JavaScript Language Abstractions - boucher
http://ejohn.org/blog/javascript-language-abstractions/

======
esessoms

        I think such a developer (one that has strong knowledge
        of both JavaScript and Java/Python/Objective-C and still
        feels compelled to use one of the abstractions) doesn't
        really exist - at least not in any significant numbers.
    

I thought as a member of this mythical group I should speak out. I'm sure
there aren't many of us.

First, history: Roughly ten years spent programming in JavaScript (it's hard
to believe it was that long) before GWT came out in 2006. Immediately tried
GWT, found it too heavyweight, and returned to JavaScript (jQuery,
specifically) for another two years, before finally really moving to GWT over
the course of the last six months.

Experiences: It really is not possible to write a significant GWT program
without good knowledge of JavaScript. I think, on average, every Java class I
write has one JSNI (JavaScript Native Interface) method, usually to work
around some deficiency in the library but sometimes just to circumvent Java's
type system. That's not counting the classes that are pure JSNI that exist to
wrap up some JavaScript functionality.

**Stored data**
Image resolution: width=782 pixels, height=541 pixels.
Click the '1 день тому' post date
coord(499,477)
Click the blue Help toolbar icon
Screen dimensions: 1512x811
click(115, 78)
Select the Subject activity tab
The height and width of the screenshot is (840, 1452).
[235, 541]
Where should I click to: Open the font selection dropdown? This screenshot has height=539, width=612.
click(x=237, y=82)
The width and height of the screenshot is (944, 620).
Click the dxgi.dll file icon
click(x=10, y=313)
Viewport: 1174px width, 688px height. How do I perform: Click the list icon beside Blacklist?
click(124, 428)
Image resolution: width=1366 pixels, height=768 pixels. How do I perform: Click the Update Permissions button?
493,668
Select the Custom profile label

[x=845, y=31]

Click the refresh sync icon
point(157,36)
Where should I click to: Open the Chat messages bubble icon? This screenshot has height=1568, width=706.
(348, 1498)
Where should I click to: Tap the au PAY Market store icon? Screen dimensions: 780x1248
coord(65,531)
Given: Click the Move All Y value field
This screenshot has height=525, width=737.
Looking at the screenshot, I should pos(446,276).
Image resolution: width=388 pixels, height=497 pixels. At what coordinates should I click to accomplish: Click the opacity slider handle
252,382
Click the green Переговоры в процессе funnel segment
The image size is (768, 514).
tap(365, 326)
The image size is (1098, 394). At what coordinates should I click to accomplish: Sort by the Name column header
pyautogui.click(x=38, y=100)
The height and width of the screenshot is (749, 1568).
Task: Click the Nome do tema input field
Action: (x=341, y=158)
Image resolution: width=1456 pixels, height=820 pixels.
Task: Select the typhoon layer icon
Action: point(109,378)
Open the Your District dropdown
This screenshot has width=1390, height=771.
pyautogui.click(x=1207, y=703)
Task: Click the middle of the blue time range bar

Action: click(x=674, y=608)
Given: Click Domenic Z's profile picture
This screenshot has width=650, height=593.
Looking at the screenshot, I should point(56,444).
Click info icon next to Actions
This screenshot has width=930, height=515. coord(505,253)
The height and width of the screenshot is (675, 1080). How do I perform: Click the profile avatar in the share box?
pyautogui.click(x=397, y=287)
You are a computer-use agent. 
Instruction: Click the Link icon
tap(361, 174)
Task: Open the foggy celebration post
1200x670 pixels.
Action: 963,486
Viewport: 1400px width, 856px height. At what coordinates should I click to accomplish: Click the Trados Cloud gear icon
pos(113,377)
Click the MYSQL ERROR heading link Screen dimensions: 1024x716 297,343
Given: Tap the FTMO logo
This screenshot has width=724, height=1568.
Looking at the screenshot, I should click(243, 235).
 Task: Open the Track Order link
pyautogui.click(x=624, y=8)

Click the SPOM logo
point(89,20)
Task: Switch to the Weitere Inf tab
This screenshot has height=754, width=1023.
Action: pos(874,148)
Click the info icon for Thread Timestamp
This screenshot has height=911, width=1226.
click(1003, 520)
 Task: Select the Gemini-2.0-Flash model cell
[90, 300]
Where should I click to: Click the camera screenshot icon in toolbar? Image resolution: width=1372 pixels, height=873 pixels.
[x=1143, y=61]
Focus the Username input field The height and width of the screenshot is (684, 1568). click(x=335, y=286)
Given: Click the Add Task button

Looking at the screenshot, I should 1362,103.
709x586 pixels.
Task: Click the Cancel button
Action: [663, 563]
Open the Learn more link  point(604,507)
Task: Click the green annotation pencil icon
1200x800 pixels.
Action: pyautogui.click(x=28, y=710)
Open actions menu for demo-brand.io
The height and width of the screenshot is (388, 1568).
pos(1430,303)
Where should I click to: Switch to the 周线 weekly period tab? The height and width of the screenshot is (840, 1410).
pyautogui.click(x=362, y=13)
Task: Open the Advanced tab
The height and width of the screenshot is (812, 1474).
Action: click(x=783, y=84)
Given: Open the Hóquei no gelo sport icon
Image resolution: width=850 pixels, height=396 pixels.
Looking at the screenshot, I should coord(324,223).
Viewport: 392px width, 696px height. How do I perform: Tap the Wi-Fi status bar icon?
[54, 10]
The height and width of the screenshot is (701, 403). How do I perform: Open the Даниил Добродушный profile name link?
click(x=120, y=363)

**Given problem**
Give again the passage of the JavaScript language abstractions thread that opens with the words containing "JavaScript Language Abstractions" and closes with "any significant numbers.", changing "developer" to "programmer".

**Written solution**
JavaScript Language Abstractions - boucher
http://ejohn.org/blog/javascript-language-abstractions/

======
esessoms

        I think such a programmer (one that has strong knowledge
        of both JavaScript and Java/Python/Objective-C and still
        feels compelled to use one of the abstractions) doesn't
        really exist - at least not in any significant numbers.